*** Records for this task ***

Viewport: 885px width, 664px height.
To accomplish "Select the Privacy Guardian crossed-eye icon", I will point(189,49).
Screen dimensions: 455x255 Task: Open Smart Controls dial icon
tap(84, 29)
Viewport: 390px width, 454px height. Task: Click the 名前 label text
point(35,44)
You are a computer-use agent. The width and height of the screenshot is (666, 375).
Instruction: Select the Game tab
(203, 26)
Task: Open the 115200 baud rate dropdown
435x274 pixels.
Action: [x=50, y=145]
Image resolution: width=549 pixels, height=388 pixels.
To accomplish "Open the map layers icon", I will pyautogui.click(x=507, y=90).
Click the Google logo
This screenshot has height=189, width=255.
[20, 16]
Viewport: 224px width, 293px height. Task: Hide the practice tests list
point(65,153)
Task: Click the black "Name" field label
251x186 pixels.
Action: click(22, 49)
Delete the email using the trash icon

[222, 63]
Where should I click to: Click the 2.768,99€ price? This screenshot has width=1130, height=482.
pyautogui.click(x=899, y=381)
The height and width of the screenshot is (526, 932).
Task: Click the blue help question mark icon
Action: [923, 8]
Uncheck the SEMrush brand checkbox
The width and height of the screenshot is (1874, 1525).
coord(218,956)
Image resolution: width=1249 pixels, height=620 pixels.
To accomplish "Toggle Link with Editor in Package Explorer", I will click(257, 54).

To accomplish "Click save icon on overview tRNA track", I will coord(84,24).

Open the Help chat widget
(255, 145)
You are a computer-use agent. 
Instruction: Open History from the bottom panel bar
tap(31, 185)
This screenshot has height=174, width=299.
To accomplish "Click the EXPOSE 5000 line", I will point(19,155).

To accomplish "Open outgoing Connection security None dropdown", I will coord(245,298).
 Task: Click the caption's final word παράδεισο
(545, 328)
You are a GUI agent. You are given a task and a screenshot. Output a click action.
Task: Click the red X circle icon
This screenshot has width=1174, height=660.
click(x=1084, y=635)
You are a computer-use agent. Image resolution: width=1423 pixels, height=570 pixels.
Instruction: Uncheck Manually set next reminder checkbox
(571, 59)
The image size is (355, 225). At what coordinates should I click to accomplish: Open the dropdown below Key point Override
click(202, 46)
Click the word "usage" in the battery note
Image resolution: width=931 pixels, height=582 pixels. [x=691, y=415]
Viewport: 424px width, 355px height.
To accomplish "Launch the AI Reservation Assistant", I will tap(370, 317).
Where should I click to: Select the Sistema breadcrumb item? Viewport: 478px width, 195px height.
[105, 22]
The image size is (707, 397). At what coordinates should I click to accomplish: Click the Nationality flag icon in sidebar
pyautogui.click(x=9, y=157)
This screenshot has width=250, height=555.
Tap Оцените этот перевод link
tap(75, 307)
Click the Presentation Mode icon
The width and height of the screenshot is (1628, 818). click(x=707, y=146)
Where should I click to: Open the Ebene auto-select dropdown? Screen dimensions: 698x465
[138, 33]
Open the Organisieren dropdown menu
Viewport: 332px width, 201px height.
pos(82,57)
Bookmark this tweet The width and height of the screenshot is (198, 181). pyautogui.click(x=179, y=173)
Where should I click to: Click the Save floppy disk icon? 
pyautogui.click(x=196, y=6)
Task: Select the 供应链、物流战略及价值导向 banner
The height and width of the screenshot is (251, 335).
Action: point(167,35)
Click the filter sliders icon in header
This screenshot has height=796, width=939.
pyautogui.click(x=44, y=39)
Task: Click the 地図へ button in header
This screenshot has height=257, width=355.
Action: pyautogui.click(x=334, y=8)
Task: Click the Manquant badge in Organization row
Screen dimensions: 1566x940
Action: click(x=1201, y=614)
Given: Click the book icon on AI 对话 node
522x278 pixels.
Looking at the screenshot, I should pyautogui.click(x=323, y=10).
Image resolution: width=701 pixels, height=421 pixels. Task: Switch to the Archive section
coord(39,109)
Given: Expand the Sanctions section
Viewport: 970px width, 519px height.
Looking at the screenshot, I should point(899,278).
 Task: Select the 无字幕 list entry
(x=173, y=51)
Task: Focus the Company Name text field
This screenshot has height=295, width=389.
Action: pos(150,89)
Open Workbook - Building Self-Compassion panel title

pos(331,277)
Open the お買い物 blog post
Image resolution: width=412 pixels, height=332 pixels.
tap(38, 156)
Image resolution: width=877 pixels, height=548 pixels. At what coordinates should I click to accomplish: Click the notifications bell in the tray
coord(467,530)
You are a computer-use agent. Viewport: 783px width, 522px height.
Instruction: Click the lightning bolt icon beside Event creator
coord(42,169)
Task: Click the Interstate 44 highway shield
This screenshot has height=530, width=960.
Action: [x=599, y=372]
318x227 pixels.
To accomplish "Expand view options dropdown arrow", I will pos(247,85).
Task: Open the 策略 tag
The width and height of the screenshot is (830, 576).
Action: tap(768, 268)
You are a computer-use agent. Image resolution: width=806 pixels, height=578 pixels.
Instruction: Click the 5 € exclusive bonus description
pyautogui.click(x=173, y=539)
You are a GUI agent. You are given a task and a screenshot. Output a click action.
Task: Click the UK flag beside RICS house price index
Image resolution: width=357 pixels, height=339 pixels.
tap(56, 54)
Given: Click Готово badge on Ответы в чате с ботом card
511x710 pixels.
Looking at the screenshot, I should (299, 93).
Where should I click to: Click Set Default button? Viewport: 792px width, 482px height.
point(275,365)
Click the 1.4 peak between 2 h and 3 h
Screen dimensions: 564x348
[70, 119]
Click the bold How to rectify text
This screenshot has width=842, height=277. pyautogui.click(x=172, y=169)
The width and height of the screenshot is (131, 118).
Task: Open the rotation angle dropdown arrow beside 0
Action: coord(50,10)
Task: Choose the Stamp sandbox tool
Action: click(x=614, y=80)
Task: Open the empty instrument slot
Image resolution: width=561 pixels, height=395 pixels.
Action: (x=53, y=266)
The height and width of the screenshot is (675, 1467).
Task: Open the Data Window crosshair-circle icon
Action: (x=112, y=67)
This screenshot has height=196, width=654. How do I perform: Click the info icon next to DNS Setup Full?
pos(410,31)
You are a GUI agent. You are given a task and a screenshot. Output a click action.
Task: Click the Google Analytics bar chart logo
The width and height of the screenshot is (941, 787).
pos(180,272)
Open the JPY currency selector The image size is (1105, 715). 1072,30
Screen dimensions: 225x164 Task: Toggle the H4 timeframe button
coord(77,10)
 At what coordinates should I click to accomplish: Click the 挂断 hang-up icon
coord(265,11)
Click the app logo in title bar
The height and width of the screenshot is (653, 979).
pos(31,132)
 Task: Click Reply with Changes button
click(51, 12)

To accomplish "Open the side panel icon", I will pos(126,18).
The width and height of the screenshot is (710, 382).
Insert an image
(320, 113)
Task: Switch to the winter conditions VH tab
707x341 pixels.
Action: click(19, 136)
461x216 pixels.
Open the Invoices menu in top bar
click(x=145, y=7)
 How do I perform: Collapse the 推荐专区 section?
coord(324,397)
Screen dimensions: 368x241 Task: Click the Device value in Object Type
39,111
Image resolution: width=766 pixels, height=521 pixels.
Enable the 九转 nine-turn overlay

*** End of Records for this task ***

What you have to do =
Exactly what appears above must be set down again in full.

Exercise output =
Viewport: 885px width, 664px height.
To accomplish "Select the Privacy Guardian crossed-eye icon", I will point(189,49).
Screen dimensions: 455x255 Task: Open Smart Controls dial icon
tap(84, 29)
Viewport: 390px width, 454px height. Task: Click the 名前 label text
point(35,44)
You are a computer-use agent. The width and height of the screenshot is (666, 375).
Instruction: Select the Game tab
(203, 26)
Task: Open the 115200 baud rate dropdown
435x274 pixels.
Action: [x=50, y=145]
Image resolution: width=549 pixels, height=388 pixels.
To accomplish "Open the map layers icon", I will pyautogui.click(x=507, y=90).
Click the Google logo
This screenshot has height=189, width=255.
[20, 16]
Viewport: 224px width, 293px height. Task: Hide the practice tests list
point(65,153)
Task: Click the black "Name" field label
251x186 pixels.
Action: click(22, 49)
Delete the email using the trash icon

[222, 63]
Where should I click to: Click the 2.768,99€ price? This screenshot has width=1130, height=482.
pyautogui.click(x=899, y=381)
The height and width of the screenshot is (526, 932).
Task: Click the blue help question mark icon
Action: [923, 8]
Uncheck the SEMrush brand checkbox
The width and height of the screenshot is (1874, 1525).
coord(218,956)
Image resolution: width=1249 pixels, height=620 pixels.
To accomplish "Toggle Link with Editor in Package Explorer", I will click(257, 54).

To accomplish "Click save icon on overview tRNA track", I will coord(84,24).

Open the Help chat widget
(255, 145)
You are a computer-use agent. 
Instruction: Open History from the bottom panel bar
tap(31, 185)
This screenshot has height=174, width=299.
To accomplish "Click the EXPOSE 5000 line", I will point(19,155).

To accomplish "Open outgoing Connection security None dropdown", I will coord(245,298).
 Task: Click the caption's final word παράδεισο
(545, 328)
You are a GUI agent. You are given a task and a screenshot. Output a click action.
Task: Click the red X circle icon
This screenshot has width=1174, height=660.
click(x=1084, y=635)
You are a computer-use agent. Image resolution: width=1423 pixels, height=570 pixels.
Instruction: Uncheck Manually set next reminder checkbox
(571, 59)
The image size is (355, 225). At what coordinates should I click to accomplish: Open the dropdown below Key point Override
click(202, 46)
Click the word "usage" in the battery note
Image resolution: width=931 pixels, height=582 pixels. [x=691, y=415]
Viewport: 424px width, 355px height.
To accomplish "Launch the AI Reservation Assistant", I will tap(370, 317).
Where should I click to: Select the Sistema breadcrumb item? Viewport: 478px width, 195px height.
[105, 22]
The image size is (707, 397). At what coordinates should I click to accomplish: Click the Nationality flag icon in sidebar
pyautogui.click(x=9, y=157)
This screenshot has width=250, height=555.
Tap Оцените этот перевод link
tap(75, 307)
Click the Presentation Mode icon
The width and height of the screenshot is (1628, 818). click(x=707, y=146)
Where should I click to: Open the Ebene auto-select dropdown? Screen dimensions: 698x465
[138, 33]
Open the Organisieren dropdown menu
Viewport: 332px width, 201px height.
pos(82,57)
Bookmark this tweet The width and height of the screenshot is (198, 181). pyautogui.click(x=179, y=173)
Where should I click to: Click the Save floppy disk icon? 
pyautogui.click(x=196, y=6)
Task: Select the 供应链、物流战略及价值导向 banner
The height and width of the screenshot is (251, 335).
Action: point(167,35)
Click the filter sliders icon in header
This screenshot has height=796, width=939.
pyautogui.click(x=44, y=39)
Task: Click the 地図へ button in header
This screenshot has height=257, width=355.
Action: pyautogui.click(x=334, y=8)
Task: Click the Manquant badge in Organization row
Screen dimensions: 1566x940
Action: click(x=1201, y=614)
Given: Click the book icon on AI 对话 node
522x278 pixels.
Looking at the screenshot, I should pyautogui.click(x=323, y=10).
Image resolution: width=701 pixels, height=421 pixels. Task: Switch to the Archive section
coord(39,109)
Given: Expand the Sanctions section
Viewport: 970px width, 519px height.
Looking at the screenshot, I should point(899,278).
 Task: Select the 无字幕 list entry
(x=173, y=51)
Task: Focus the Company Name text field
This screenshot has height=295, width=389.
Action: pos(150,89)
Open Workbook - Building Self-Compassion panel title

pos(331,277)
Open the お買い物 blog post
Image resolution: width=412 pixels, height=332 pixels.
tap(38, 156)
Image resolution: width=877 pixels, height=548 pixels. At what coordinates should I click to accomplish: Click the notifications bell in the tray
coord(467,530)
You are a computer-use agent. Viewport: 783px width, 522px height.
Instruction: Click the lightning bolt icon beside Event creator
coord(42,169)
Task: Click the Interstate 44 highway shield
This screenshot has height=530, width=960.
Action: [x=599, y=372]
318x227 pixels.
To accomplish "Expand view options dropdown arrow", I will pos(247,85).
Task: Open the 策略 tag
The width and height of the screenshot is (830, 576).
Action: tap(768, 268)
You are a computer-use agent. Image resolution: width=806 pixels, height=578 pixels.
Instruction: Click the 5 € exclusive bonus description
pyautogui.click(x=173, y=539)
You are a GUI agent. You are given a task and a screenshot. Output a click action.
Task: Click the UK flag beside RICS house price index
Image resolution: width=357 pixels, height=339 pixels.
tap(56, 54)
Given: Click Готово badge on Ответы в чате с ботом card
511x710 pixels.
Looking at the screenshot, I should (299, 93).
Where should I click to: Click Set Default button? Viewport: 792px width, 482px height.
point(275,365)
Click the 1.4 peak between 2 h and 3 h
Screen dimensions: 564x348
[70, 119]
Click the bold How to rectify text
This screenshot has width=842, height=277. pyautogui.click(x=172, y=169)
The width and height of the screenshot is (131, 118).
Task: Open the rotation angle dropdown arrow beside 0
Action: coord(50,10)
Task: Choose the Stamp sandbox tool
Action: click(x=614, y=80)
Task: Open the empty instrument slot
Image resolution: width=561 pixels, height=395 pixels.
Action: (x=53, y=266)
The height and width of the screenshot is (675, 1467).
Task: Open the Data Window crosshair-circle icon
Action: (x=112, y=67)
This screenshot has height=196, width=654. How do I perform: Click the info icon next to DNS Setup Full?
pos(410,31)
You are a GUI agent. You are given a task and a screenshot. Output a click action.
Task: Click the Google Analytics bar chart logo
The width and height of the screenshot is (941, 787).
pos(180,272)
Open the JPY currency selector The image size is (1105, 715). 1072,30
Screen dimensions: 225x164 Task: Toggle the H4 timeframe button
coord(77,10)
 At what coordinates should I click to accomplish: Click the 挂断 hang-up icon
coord(265,11)
Click the app logo in title bar
The height and width of the screenshot is (653, 979).
pos(31,132)
 Task: Click Reply with Changes button
click(51, 12)

To accomplish "Open the side panel icon", I will pos(126,18).
The width and height of the screenshot is (710, 382).
Insert an image
(320, 113)
Task: Switch to the winter conditions VH tab
707x341 pixels.
Action: click(19, 136)
461x216 pixels.
Open the Invoices menu in top bar
click(x=145, y=7)
 How do I perform: Collapse the 推荐专区 section?
coord(324,397)
Screen dimensions: 368x241 Task: Click the Device value in Object Type
39,111
Image resolution: width=766 pixels, height=521 pixels.
Enable the 九转 nine-turn overlay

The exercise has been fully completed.